◆ **EXERCISE TEXT**

───

Any suggestions would be appreciated.
EDIT: I've posted what seems to be the solution in the answers section.
Solution 1:
It appears that the kernel processes may have been stealing CPU time during transfers to/from swap. The server's cache settings had somehow been reset without my knowledge, setting swappiness to 60. From the output of "sar -W", the hang-ups seemed to coincide with high load periods during which pswpin/s and pswpout/s were large (greater than 2.00 or so, sometimes as high as 15.00). After setting swappiness to 1, I have not come across the same hang-ups from the kernel processes, and sar -W shows near-zero values at all times. In summary, it appears that aggressive swapping during high load with large memory transfers was bogging down the system during times of large and rapidly changing demand for resources.
Solution 2:
migration
is the kernel process that handles moving processes from one CPU to another.
So, for some reason your Linux scheduler decides that processes need moving to another CPU, and the migration process eats the CPU time.
You could try pinning processes to specific CPUs, or try different schedulers with your kernel. Maybe some other scheduler isn't so eager in migrating processes to other CPUs.
Solution 3:
I've tracked issues with migration kernel process reported here. It seems that linux kernel prior to 3.6.11 are affected. The link show similar symptom where migration process take large CPU time. If possible, you might want to upgrade the kernel to see if the problem persists.

───

Records from a collection:
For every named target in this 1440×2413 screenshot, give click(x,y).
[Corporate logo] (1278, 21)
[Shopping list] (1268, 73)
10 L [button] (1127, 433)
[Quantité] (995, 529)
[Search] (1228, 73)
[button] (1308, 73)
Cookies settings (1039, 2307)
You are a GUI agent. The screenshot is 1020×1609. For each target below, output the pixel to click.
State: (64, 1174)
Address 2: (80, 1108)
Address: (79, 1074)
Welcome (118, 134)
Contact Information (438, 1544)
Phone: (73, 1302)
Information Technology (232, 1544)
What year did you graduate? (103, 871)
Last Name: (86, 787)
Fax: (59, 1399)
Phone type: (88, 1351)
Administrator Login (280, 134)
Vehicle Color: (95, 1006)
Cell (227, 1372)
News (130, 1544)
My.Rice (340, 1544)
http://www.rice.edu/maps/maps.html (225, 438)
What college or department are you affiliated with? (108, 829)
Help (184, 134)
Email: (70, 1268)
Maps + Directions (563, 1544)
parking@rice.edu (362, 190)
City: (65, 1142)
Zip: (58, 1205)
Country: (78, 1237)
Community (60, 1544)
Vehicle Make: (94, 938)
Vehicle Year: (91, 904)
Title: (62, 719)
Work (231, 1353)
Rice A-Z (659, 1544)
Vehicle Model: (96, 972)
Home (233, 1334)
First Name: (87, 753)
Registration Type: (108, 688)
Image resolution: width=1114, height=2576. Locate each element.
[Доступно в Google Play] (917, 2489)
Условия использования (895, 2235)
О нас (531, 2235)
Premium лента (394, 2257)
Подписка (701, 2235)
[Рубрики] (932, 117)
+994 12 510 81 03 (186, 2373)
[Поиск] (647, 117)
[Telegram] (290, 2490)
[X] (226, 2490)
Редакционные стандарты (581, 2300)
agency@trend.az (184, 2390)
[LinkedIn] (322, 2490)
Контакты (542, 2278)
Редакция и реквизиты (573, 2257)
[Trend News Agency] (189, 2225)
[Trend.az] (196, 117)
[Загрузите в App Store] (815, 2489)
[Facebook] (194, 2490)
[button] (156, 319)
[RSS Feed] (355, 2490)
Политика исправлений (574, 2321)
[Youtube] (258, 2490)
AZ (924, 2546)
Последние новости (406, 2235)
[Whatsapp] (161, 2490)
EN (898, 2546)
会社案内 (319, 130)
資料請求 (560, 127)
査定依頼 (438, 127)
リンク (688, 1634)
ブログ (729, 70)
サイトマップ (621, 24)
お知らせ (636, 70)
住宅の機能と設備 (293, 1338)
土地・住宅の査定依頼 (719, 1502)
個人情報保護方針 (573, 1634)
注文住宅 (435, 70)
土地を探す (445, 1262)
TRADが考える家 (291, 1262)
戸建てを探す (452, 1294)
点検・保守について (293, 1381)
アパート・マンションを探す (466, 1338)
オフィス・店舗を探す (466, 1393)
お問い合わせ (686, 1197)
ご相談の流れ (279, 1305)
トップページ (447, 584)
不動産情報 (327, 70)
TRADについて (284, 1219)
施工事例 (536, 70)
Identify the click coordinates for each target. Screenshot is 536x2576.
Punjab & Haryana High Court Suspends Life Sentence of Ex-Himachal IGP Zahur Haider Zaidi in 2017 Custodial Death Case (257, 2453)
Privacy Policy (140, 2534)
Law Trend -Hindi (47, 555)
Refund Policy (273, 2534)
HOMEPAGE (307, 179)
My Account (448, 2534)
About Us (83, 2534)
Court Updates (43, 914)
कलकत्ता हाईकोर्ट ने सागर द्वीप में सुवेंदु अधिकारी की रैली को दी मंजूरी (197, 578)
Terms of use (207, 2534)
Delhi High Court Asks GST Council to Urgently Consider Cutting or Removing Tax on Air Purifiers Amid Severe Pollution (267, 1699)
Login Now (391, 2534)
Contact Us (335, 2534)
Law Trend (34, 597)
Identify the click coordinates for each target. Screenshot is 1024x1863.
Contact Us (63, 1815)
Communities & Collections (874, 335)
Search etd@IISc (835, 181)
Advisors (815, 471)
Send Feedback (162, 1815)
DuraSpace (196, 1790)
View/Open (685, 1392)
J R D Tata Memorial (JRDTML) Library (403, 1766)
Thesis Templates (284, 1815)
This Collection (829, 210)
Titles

───

◆ **CHECK YOUR UNDERSTANDING**
[1] From the forum thread on kernel processes using CPU time, list every change to the system that the three solutions propose or report making.
[2] In the forum thread, what value was swappiness set to after the server's cache settings were reset?
The items have no connection to the forum thread.

◆ **ANSWERS FOR THIS EXERCISE**
[1]
- Setting swappiness to 1
- Pinning processes to specific CPUs
- Trying different schedulers with the kernel
- Upgrading the kernel

[2] 60